* [TASK BRIEF]:
Recast the lines of the records starting at the line that contains "Image resolution: width=1280" and ending at the line that contains "coordinates (263, 97).", both included, as a JSON list of strings with one string per line. Leave out blank lines.

(Data drawn from a collection)

== Segment start ==

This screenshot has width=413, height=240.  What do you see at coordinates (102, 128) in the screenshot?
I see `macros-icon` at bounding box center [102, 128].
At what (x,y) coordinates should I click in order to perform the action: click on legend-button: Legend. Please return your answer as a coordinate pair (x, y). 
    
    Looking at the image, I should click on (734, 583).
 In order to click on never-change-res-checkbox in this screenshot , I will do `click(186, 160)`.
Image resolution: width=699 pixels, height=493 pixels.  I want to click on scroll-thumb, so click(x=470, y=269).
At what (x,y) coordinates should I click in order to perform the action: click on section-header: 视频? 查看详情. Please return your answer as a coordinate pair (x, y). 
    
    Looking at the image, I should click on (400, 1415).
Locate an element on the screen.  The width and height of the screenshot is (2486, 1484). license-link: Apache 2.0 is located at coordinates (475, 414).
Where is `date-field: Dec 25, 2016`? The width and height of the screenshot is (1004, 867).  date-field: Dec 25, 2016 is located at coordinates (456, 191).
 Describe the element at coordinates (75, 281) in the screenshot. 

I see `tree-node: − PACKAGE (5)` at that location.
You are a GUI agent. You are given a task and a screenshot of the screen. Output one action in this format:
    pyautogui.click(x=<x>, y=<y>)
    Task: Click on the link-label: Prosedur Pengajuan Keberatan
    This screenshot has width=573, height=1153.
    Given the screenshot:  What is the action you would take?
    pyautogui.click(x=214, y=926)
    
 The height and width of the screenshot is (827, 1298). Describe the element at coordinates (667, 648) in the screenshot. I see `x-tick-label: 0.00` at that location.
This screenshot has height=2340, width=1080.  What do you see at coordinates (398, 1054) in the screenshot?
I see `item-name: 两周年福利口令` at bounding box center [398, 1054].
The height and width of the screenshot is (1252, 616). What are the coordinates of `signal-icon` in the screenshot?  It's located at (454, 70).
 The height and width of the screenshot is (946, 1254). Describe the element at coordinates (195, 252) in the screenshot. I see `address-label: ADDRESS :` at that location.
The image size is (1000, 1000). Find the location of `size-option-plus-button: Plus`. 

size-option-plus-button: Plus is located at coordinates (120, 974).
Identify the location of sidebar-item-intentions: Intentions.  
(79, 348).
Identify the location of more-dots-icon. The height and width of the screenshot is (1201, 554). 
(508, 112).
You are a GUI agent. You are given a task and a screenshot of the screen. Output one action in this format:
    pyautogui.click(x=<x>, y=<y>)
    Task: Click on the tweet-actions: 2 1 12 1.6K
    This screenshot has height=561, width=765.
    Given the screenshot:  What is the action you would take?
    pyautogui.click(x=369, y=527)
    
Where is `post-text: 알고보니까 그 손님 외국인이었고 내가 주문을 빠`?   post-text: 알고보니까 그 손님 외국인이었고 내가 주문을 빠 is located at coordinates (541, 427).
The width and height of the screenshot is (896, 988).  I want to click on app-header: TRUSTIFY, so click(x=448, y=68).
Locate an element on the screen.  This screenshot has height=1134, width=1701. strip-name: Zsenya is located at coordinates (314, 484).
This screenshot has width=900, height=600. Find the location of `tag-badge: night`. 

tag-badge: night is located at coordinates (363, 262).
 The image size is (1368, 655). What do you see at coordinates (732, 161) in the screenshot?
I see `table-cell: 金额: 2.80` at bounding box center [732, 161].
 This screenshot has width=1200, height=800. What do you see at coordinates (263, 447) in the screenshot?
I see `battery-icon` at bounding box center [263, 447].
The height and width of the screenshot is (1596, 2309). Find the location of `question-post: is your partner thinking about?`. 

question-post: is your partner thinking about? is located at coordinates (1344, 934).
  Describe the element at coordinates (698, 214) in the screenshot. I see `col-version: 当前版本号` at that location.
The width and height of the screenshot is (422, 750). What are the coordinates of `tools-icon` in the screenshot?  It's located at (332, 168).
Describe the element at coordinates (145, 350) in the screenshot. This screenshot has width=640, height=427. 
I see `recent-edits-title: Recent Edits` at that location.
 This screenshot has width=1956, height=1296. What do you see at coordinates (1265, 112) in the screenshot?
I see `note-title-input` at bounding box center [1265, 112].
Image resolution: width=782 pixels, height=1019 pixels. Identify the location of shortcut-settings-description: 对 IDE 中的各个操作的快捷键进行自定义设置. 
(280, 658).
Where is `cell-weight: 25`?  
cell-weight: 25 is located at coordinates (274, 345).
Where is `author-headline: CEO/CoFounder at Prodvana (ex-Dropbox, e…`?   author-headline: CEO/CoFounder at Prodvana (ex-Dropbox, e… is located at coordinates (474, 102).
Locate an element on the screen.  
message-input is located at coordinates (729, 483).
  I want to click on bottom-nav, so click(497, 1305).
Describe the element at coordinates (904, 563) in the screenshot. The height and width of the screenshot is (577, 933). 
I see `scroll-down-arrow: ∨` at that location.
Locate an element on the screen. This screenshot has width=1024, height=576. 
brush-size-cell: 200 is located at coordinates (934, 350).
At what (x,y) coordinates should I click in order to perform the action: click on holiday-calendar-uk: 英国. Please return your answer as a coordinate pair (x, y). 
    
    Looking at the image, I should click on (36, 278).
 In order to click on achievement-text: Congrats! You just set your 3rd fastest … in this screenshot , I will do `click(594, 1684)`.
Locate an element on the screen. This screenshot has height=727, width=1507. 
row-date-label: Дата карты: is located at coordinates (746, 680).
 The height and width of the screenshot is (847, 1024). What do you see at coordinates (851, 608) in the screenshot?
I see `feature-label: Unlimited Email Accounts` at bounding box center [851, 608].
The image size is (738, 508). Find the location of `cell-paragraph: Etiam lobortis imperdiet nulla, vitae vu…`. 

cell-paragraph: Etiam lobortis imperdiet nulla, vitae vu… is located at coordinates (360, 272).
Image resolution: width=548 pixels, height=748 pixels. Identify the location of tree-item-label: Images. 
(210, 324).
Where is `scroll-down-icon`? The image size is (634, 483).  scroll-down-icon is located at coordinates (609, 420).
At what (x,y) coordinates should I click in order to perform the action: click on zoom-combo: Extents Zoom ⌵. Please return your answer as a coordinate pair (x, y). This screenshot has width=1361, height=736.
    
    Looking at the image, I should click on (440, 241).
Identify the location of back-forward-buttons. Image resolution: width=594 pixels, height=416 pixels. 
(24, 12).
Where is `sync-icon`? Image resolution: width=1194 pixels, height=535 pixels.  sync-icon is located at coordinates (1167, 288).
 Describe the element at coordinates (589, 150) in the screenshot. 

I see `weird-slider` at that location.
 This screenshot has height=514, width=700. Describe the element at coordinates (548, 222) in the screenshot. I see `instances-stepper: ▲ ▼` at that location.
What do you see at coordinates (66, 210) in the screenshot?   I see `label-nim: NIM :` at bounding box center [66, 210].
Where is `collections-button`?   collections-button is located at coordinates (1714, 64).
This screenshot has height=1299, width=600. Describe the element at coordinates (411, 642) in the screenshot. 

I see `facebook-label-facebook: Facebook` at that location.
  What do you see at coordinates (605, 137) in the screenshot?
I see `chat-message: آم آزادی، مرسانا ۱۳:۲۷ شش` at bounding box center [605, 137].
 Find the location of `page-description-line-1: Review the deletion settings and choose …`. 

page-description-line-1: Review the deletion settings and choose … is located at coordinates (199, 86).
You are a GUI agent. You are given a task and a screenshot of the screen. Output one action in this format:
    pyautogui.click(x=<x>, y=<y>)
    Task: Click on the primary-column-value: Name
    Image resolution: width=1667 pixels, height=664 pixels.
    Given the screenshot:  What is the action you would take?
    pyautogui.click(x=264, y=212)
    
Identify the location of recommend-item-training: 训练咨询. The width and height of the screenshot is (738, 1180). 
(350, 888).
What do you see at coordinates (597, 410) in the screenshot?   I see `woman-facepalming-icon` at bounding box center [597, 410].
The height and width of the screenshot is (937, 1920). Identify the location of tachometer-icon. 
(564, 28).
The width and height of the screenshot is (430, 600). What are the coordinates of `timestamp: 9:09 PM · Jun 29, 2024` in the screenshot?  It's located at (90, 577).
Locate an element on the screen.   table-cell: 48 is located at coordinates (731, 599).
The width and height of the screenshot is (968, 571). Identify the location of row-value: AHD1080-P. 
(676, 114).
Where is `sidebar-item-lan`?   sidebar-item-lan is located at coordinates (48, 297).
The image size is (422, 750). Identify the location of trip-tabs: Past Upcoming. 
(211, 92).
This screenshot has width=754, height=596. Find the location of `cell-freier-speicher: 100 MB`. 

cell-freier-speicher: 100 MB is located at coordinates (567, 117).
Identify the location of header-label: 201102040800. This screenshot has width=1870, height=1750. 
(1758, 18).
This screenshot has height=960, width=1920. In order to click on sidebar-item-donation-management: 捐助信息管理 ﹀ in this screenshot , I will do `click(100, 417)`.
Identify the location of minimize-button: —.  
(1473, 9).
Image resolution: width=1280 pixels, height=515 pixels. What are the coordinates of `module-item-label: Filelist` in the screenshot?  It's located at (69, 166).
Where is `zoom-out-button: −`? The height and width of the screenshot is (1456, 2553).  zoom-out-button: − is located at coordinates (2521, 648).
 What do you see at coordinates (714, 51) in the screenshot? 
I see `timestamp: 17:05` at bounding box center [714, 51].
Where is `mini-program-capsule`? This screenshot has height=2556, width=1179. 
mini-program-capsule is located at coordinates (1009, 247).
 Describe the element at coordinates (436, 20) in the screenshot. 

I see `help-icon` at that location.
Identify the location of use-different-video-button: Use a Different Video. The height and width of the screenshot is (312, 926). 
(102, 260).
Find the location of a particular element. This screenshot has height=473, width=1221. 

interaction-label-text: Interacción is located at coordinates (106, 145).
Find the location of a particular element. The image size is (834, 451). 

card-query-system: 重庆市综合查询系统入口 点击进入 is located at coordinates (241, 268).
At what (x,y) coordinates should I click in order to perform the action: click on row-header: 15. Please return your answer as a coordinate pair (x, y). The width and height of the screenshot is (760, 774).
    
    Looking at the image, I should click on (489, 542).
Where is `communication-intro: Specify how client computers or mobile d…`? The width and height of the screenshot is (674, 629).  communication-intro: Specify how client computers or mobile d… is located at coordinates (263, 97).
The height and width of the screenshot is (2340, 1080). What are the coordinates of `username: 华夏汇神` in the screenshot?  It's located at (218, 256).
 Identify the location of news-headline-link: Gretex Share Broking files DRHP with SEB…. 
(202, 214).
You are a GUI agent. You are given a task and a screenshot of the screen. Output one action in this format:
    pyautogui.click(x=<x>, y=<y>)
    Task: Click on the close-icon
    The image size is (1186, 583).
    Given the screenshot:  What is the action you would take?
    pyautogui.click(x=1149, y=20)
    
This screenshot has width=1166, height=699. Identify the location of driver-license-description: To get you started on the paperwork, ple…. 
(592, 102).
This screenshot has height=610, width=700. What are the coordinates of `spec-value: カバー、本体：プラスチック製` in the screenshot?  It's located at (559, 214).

== Segment end ==

* [SOLUTION BELOW]:
[
  "Image resolution: width=1280 pixels, height=515 pixels. What are the coordinates of `module-item-label: Filelist` in the screenshot?  It's located at (69, 166).",
  "Where is `zoom-out-button: −`? The height and width of the screenshot is (1456, 2553).  zoom-out-button: − is located at coordinates (2521, 648).",
  " What do you see at coordinates (714, 51) in the screenshot? ",
  "I see `timestamp: 17:05` at bounding box center [714, 51].",
  "Where is `mini-program-capsule`? This screenshot has height=2556, width=1179. ",
  "mini-program-capsule is located at coordinates (1009, 247).",
  " Describe the element at coordinates (436, 20) in the screenshot. ",
  "I see `help-icon` at that location.",
  "Identify the location of use-different-video-button: Use a Different Video. The height and width of the screenshot is (312, 926). ",
  "(102, 260).",
  "Find the location of a particular element. This screenshot has height=473, width=1221. ",
  "interaction-label-text: Interacción is located at coordinates (106, 145).",
  "Find the location of a particular element. The image size is (834, 451). ",
  "card-query-system: 重庆市综合查询系统入口 点击进入 is located at coordinates (241, 268).",
  "At what (x,y) coordinates should I click in order to perform the action: click on row-header: 15. Please return your answer as a coordinate pair (x, y). The width and height of the screenshot is (760, 774).",
  "    Looking at the image, I should click on (489, 542).",
  "Where is `communication-intro: Specify how client computers or mobile d…`? The width and height of the screenshot is (674, 629).  communication-intro: Specify how client computers or mobile d… is located at coordinates (263, 97)."
]